Train/validation dates

quantized · May 18, 2021, 1:38pm

I’m new to Signals and am developing a model. I notice the train data is all quite old, up to about 2012, with validation being data since 2012. Is there a reason for this? Ideally I’d like to train on more recent data due to the type of signal I’m developing. Maybe I’m missing something here?

minou · May 19, 2021, 12:33pm

Unlike the main competition, the data in the historical file isn’t essential to use. The target you submit (a continuous value centered around 0.5) is based on the expected return between day 2 and day 6 after the Friday date, and you can use any data you like to come up with a signal.
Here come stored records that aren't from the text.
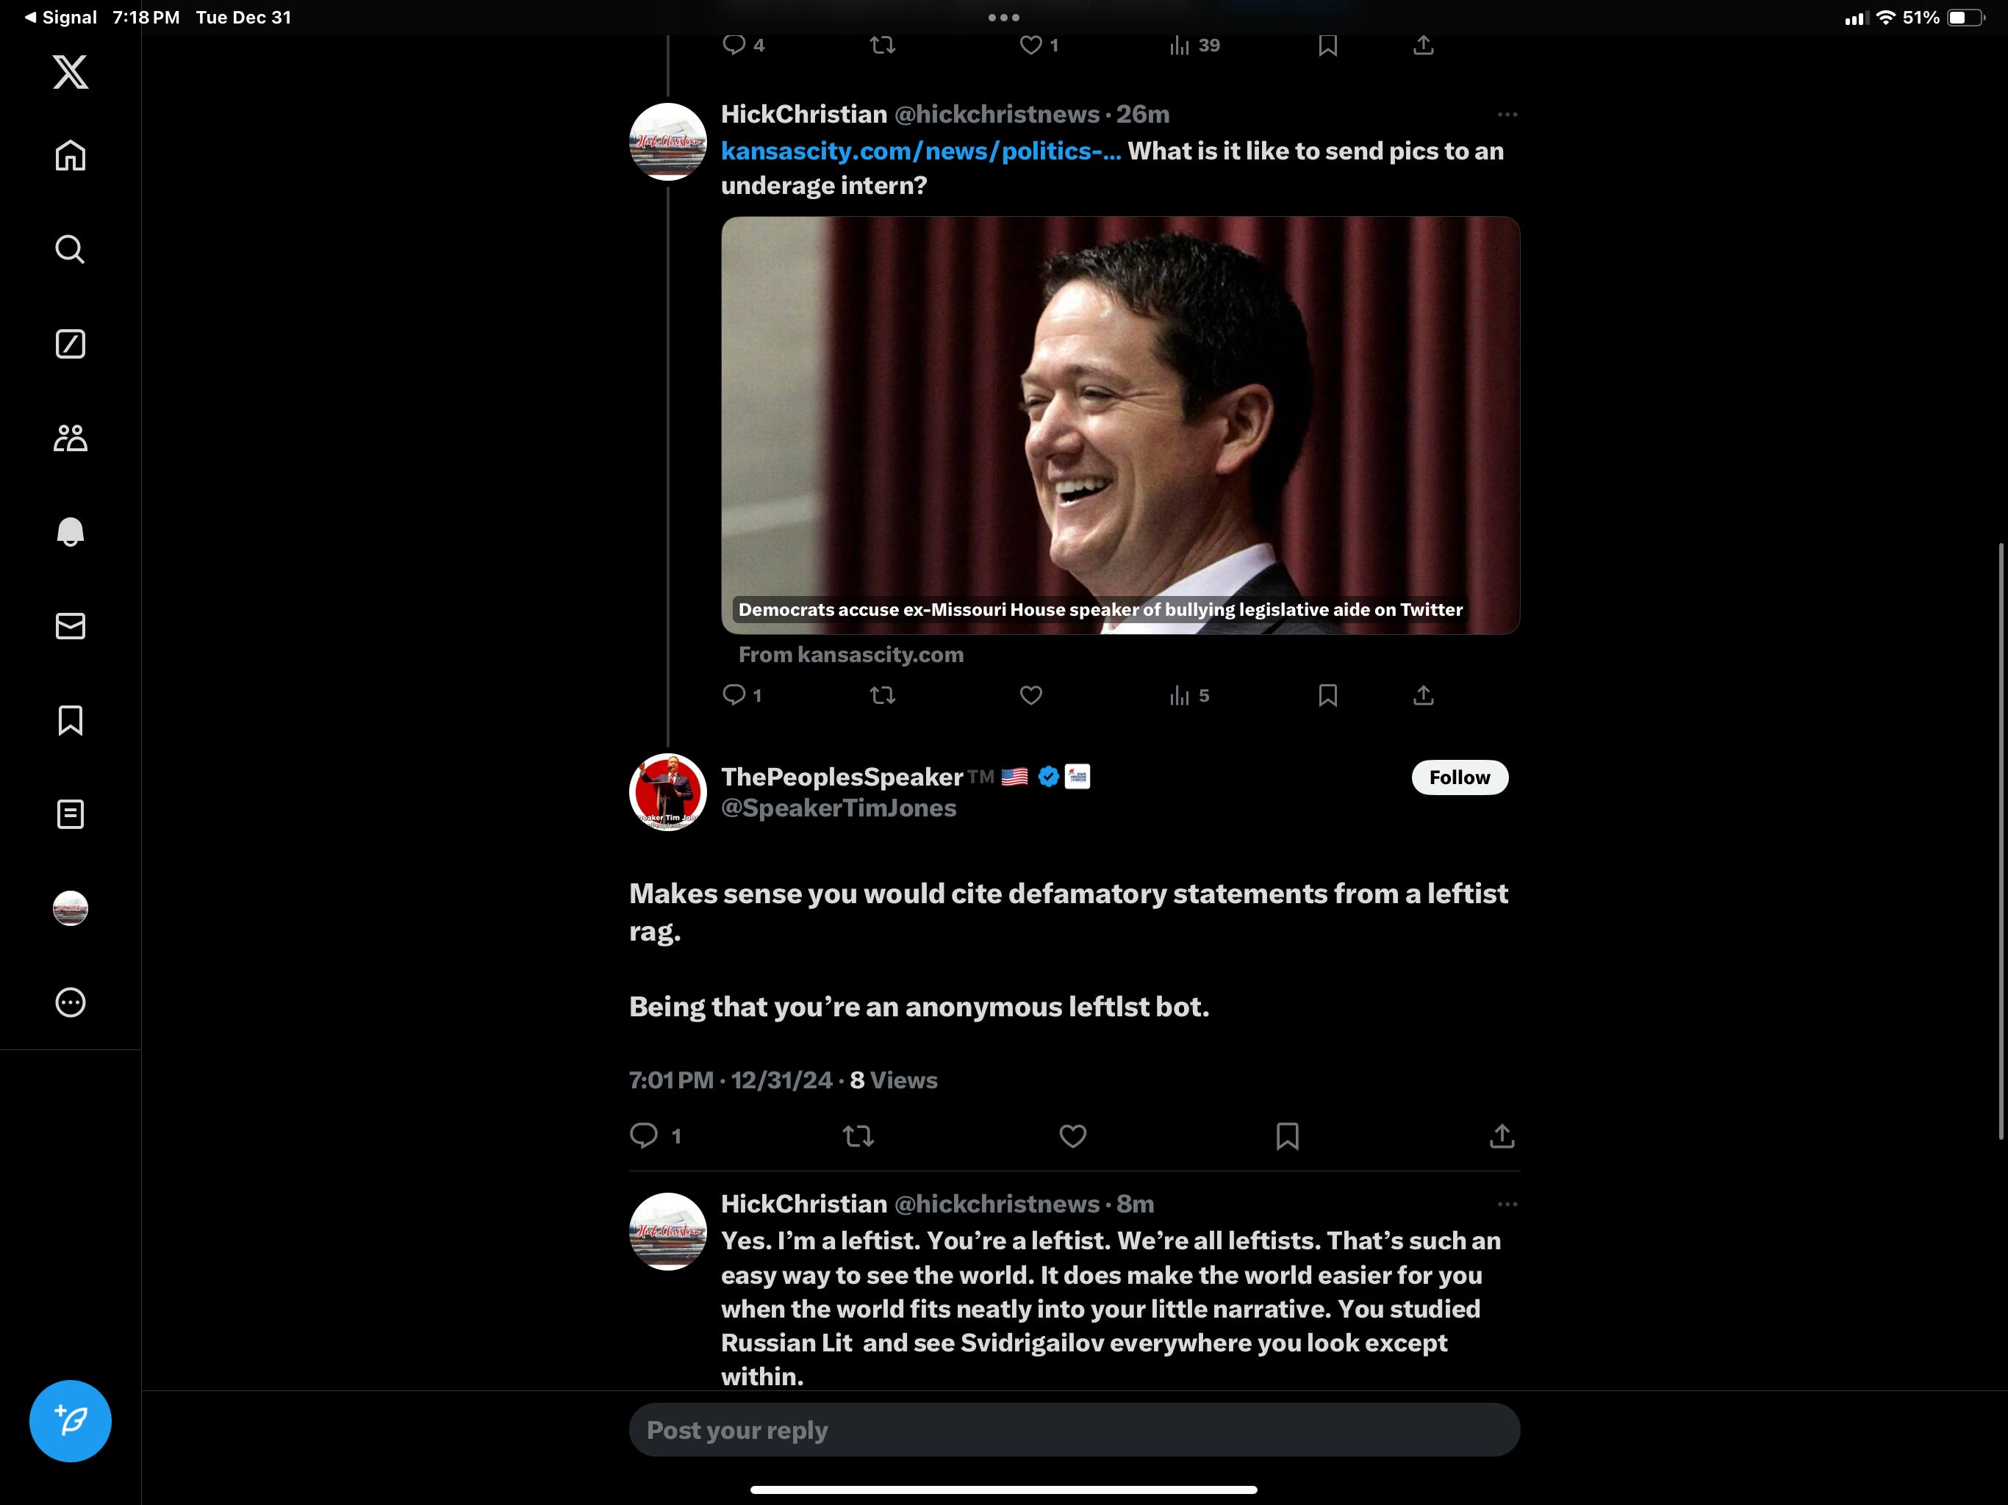Return to Signal app via back indicator
Screen dimensions: 2008x1505
point(60,17)
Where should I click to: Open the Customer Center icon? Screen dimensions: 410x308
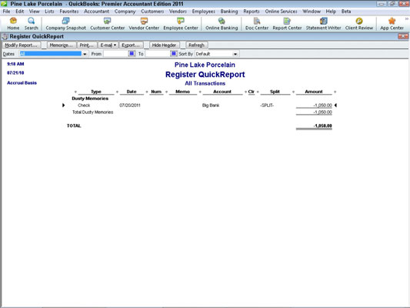107,21
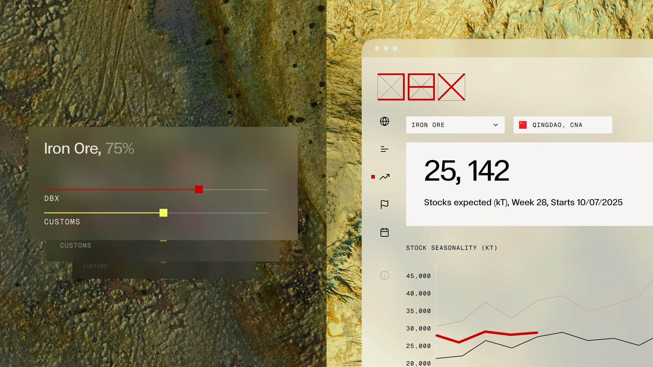Open the flag sidebar icon
This screenshot has height=367, width=653.
(384, 205)
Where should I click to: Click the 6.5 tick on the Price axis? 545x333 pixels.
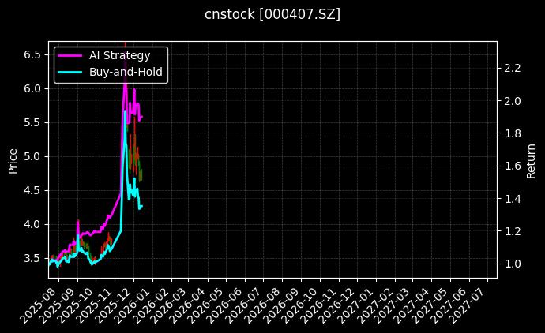(34, 54)
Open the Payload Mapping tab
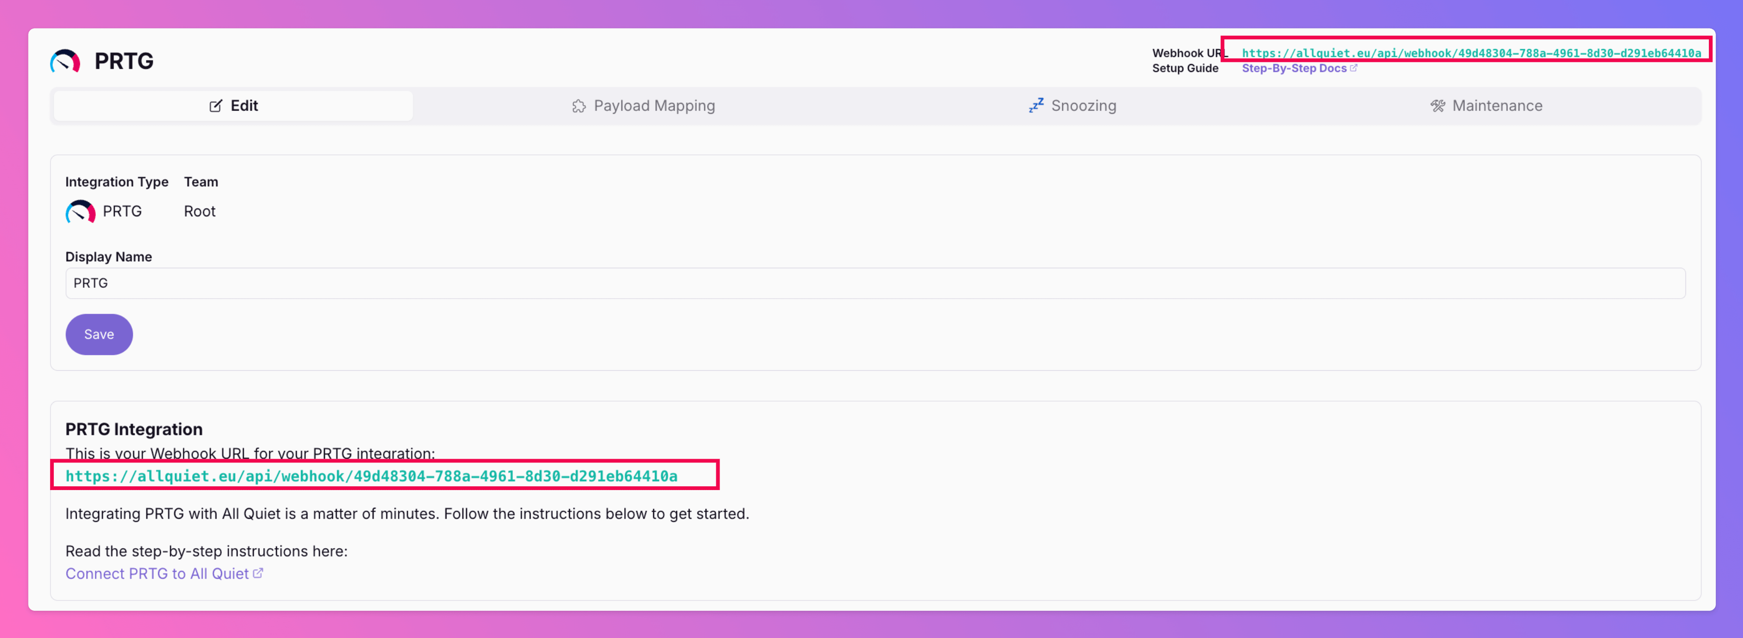1743x638 pixels. pyautogui.click(x=643, y=106)
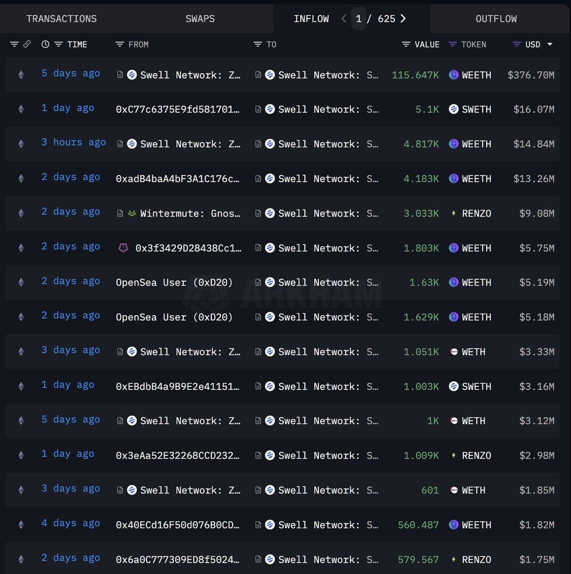Click the page number field showing 1
Image resolution: width=571 pixels, height=574 pixels.
tap(358, 19)
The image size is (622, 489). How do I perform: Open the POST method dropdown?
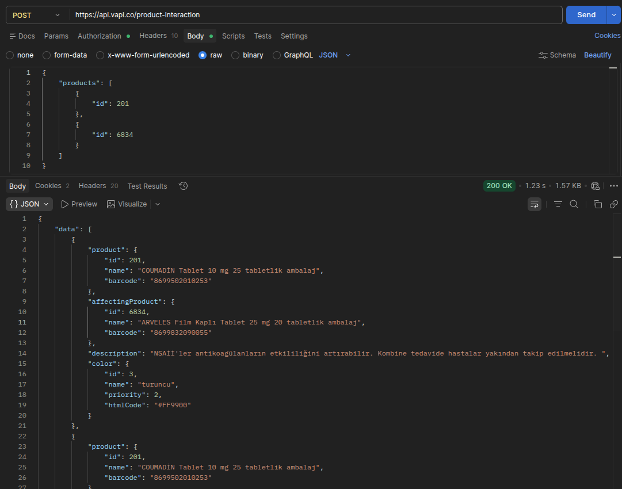click(x=37, y=15)
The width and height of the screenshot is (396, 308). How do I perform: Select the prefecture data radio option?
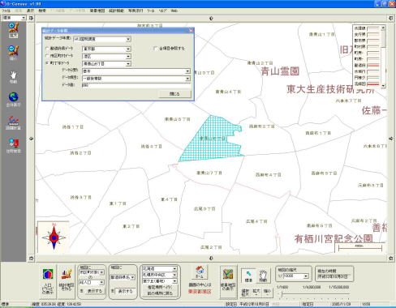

If you plan to derive from traditional OHLC/OHLCV market data, you might use a data source such as y-finance, and train/validate over any segments of the data you wish. Submitting values derived directly from some data without involving a model could also be effective, e.g. if you had a source of short term sentiment data, simply centering and scaling that might suffice.

quantized · May 19, 2021, 12:59pm

Thanks for that. I guess if I don’t use the published validation data I won’t get any metrics from Numerai, but that doesn’t matter if I’ve done my own train/test splitting from data I’ve got from yfinance or elsewhere. Or would I get some metrics?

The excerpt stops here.